Ovarian cancer (OC) metastasis presents major hurdles that must be overcome to improve patient outcomes. Recent studies have demonstrated copy number variations (CNVs) frequently contribute to alterations in oncogenic drivers. The present study used a CytoScan HD Array to analyse CNVs and loss of heterozygosity (LOH) in the entire genomes of 6 OC patients and human OC cell lines to determine the genetic target events leading to the distinct invasive/migratory capacities of OC. The results showed that LOH at Xq11.1 and Xp21.1 and gains at 8q21.13 were novel, specific CNVs. Ovarian cancer-related CNVs were then screened by bioinformatics analysis.
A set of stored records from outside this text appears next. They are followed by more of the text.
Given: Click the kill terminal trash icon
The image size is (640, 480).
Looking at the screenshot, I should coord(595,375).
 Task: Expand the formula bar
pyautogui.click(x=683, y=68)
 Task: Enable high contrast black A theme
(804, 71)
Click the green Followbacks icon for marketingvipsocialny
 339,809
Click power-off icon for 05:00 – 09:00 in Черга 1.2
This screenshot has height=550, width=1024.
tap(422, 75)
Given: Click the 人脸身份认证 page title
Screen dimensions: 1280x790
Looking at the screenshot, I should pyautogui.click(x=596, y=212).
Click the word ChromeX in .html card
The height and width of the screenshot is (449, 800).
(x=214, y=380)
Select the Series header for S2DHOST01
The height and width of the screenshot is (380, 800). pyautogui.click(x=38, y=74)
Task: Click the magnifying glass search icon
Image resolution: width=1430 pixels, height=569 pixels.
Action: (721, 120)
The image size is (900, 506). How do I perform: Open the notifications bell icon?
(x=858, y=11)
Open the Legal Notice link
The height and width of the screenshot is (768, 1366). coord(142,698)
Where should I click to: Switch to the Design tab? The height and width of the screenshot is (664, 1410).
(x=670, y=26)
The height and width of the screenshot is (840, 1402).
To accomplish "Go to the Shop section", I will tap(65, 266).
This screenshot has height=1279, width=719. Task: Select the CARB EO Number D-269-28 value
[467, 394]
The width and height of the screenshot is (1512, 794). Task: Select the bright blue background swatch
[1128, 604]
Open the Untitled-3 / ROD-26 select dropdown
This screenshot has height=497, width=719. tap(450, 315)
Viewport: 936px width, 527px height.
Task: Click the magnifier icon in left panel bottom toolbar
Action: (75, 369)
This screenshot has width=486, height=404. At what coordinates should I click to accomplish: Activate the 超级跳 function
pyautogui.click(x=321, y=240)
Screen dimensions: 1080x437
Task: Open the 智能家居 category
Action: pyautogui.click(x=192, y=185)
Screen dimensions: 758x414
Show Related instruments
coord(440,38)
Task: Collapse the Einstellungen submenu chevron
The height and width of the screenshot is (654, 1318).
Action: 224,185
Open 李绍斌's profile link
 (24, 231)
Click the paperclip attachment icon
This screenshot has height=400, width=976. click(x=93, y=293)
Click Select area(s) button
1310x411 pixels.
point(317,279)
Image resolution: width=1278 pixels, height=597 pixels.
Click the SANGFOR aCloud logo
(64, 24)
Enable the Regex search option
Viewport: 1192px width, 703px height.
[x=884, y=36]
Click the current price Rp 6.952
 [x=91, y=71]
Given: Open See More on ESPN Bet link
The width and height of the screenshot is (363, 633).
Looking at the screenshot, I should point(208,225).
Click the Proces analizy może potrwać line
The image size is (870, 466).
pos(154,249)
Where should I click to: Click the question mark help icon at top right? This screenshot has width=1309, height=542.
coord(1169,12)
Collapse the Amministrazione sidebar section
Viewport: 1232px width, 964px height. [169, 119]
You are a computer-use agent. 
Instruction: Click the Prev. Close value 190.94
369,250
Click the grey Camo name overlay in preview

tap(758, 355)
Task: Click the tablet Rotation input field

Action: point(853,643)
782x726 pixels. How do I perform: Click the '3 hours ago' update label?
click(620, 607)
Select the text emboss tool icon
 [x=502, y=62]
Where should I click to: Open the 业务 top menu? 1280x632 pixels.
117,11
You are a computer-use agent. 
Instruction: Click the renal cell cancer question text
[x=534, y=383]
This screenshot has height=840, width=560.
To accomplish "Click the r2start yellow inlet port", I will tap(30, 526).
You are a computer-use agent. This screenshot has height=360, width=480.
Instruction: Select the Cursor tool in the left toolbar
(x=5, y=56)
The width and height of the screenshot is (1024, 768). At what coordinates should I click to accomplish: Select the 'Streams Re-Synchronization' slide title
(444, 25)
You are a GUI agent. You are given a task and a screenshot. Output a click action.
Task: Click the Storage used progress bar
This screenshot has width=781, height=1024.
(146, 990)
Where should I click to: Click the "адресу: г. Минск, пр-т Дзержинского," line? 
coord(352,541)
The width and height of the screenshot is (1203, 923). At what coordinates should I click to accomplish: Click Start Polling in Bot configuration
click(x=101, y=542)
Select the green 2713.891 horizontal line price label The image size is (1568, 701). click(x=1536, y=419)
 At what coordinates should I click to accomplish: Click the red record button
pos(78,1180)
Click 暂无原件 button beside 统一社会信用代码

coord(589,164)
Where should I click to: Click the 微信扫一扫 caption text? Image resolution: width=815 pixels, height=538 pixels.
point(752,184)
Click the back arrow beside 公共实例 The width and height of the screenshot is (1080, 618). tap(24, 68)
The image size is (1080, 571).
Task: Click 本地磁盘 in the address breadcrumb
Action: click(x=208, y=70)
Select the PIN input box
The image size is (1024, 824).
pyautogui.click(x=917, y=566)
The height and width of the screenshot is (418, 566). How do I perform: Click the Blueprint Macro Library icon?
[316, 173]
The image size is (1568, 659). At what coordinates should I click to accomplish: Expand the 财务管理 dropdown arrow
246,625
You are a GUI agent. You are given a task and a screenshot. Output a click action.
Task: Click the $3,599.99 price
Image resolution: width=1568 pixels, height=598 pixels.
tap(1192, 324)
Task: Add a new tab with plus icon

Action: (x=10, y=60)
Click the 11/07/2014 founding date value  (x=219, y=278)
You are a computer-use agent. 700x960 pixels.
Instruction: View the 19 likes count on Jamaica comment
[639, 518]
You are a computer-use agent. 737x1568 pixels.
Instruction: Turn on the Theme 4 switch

In addition, transcription factors-target gene interactions were predicted with information from PASTAA analysis. As a result, six genes (i.e., GAB2, AKT1, EGFR, COL6A3, UGT1A1 and UGT1A8) were identified as strong candidates by integrating the above data with gene expression and clinical outcome data. In the transcriptional regulatory network, 4 known cancer-related transcription factors (TFs) interacted with 6 CNV-driven genes. The protein/DNA arrays revealed 3 of these 4 TFs as potential candidate gene-related transcription factors in OC. We then demonstrated that these six genes can serve as potential biomarkers for OC. Further studies are required to elucidate the pathogenesis of OC.